Project 'gitlab-com/infrastructure' was moved to 'gitlab-com/gl-infra/production-engineering'. Please update any links and bookmarks that may still have the old path.
Production readiness review for Geo
EDIT:
Issue was closed in favor of https://docs.google.com/document/d/1ShWIgTtzcIcRfSQo8G8HQjyTdMzhqmjJwtGG5ovR1WM/edit
When this issue is complete we should feel comfortable deploying Geo to gitlab.com
Summary
- Provide a high level summary of this new product feature. Explain how this change will benefit GitLab customers. Enumerate the customer use-cases.
- What metrics, including business metrics, should be monitored to ensure will this feature launch will be a success?
Architecture
- Add architecture diagrams to this issue of feature components and how they interact with existing GitLab components. Include internal dependencies, ports, security policies, etc.
- Describe each component of the new feature and enumerate what it does to support customer use cases.
- For each component and dependency, what is the blast radius of failures? Is there anything in the feature design that will reduce this risk?
- If applicable, explain how this new feature will scale and any potential single points of failure in the design.
Operational Risk Assessment
- What are the potential scalability or performance issues that may result with this change?
- List the external and internal dependencies to the application (ex: redis, postgres, etc) for this feature and how the it will be impacted by a failure of that dependency.
- Were there any features cut or compromises made to make the feature launch?
- List the top three operational risks when this feature goes live.
- What are a few operational concerns that will not be present at launch, but may be a concern later?
- Can the new product feature be safely rolled back once it is live, can it be disabled using a feature flag?
- Document every way the customer will interact with this new feature and how customers will be impacted by a failure of each interaction.
- As a thought experiment, think of worst-case failure scenarios for this product feature, how can the blast-radius of the failure be isolated?
Database
- If we use a database, is the data structure verified and vetted by the database team?
- Do we have an approximate growth rate of the stored data (for capacity planning)?
- Can we age data and delete data of a certain age?
Security
- Were the gitlab security development guidelines followed for this feature?
- If this feature requires new infrastructure, will it be updated regularly with OS updates?
- Has effort been made to obscure or elide sensitive customer data in logging?
- Is any potentially sensitive user-provided data persisted? If so is this data encrypted at rest?
Performance
- Explain what validation was done following GitLab's performance guidlines please explain or link to the results below
- Are there any potential performance impacts on the database when this feature is enabled at GitLab.com scale?
- Are there any throttling limits imposed by this feature? If so how are they managed?
- If there are throttling limits, what is the customer experience of hitting a limit?
- For all dependencies external and internal to the application, are there retry and back-off strategies for them?

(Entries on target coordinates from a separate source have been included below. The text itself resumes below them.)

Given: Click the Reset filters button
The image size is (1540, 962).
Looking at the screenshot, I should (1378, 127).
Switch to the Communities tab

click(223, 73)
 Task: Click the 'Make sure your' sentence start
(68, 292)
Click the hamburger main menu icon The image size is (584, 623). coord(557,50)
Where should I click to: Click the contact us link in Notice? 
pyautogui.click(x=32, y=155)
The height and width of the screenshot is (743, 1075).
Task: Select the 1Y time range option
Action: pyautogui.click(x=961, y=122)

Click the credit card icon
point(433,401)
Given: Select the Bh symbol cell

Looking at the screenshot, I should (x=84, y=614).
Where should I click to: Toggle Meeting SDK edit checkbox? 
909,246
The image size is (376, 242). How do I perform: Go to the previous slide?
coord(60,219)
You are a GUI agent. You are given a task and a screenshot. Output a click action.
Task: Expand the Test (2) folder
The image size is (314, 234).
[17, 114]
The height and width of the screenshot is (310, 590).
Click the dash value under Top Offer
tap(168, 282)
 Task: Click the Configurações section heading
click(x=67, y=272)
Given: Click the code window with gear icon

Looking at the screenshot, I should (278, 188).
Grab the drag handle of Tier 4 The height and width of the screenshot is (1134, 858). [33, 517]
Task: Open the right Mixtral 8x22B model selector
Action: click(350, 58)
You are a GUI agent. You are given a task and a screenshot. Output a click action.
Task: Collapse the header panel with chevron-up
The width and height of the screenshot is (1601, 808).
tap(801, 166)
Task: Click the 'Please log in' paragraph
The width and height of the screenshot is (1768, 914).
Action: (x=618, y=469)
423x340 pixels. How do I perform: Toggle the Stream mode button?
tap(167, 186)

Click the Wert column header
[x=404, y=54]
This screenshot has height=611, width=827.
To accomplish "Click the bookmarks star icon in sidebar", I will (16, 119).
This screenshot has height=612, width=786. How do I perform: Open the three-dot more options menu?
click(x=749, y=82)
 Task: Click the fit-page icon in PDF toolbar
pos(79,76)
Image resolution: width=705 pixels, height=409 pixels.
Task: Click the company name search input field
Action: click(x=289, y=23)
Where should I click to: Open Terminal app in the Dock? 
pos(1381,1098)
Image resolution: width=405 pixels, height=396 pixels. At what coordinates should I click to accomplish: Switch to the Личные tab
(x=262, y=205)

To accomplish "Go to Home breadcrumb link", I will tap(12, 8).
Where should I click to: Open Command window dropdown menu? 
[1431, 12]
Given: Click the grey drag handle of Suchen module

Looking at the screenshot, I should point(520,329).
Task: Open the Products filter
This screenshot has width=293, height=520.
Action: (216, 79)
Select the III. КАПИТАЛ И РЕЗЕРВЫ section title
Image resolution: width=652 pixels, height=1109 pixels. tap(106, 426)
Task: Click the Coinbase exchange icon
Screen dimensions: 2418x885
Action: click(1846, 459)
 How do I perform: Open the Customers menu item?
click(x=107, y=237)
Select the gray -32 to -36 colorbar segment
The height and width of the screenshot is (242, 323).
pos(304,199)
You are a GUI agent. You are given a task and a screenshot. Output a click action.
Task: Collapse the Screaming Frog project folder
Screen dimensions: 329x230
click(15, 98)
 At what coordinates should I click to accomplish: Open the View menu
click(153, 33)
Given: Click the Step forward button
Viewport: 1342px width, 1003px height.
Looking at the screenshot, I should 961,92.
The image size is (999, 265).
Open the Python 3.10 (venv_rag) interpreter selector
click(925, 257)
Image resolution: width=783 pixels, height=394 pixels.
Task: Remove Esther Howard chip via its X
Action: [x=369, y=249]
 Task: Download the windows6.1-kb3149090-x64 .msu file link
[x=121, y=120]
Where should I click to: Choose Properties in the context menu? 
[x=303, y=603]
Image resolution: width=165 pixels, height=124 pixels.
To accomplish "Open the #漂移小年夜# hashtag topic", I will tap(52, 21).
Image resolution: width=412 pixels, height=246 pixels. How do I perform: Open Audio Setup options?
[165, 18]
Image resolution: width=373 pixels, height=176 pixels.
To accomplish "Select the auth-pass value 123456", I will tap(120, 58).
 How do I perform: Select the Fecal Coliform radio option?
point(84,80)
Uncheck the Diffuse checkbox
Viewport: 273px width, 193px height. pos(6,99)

- Does the feature account for brief spikes in traffic, at least 2x above the expected TPS?
Backup and Restore
- Outside of existing backups, are there any other customer data that needs to be backed up for this product feature?
- Are backups monitored?
- Was a restore from backup tested?
Monitoring and Alerts
- Is the service logging in JSON format and are logs forwarded to logstash?
- Is the service reporting metrics to Prometheus?
- How is the end-to-end customer experience measured?
- Do we have a target SLA in place for this service?
- Do we know what the indicators (SLI) are that map to the target SLA?
- Do we have alerts that are triggered when the SLI's (and thus the SLA) are not met?
- Do we have troubleshooting runbooks linked to these alerts?
- What are the thresholds for tweeting or issuing an official customer notification for an outage related to this feature?
Responsibility
- Which individuals are the subject matter experts and know the most about this feature?
- Which team or set of individuals will take responsibility for the reliability of the feature once it is in production?
- Is someone from the team who built the feature on call for the launch? If not, why not?
Testing
- Describe the load test plan used for this feature. What breaking points were validated?
- For the component failures that were theorized for this feature, were they tested? If so include the results of these failure tests.
- Give a brief overview of what tests are run automatically in GitLab's CI/CD pipeline for this feature?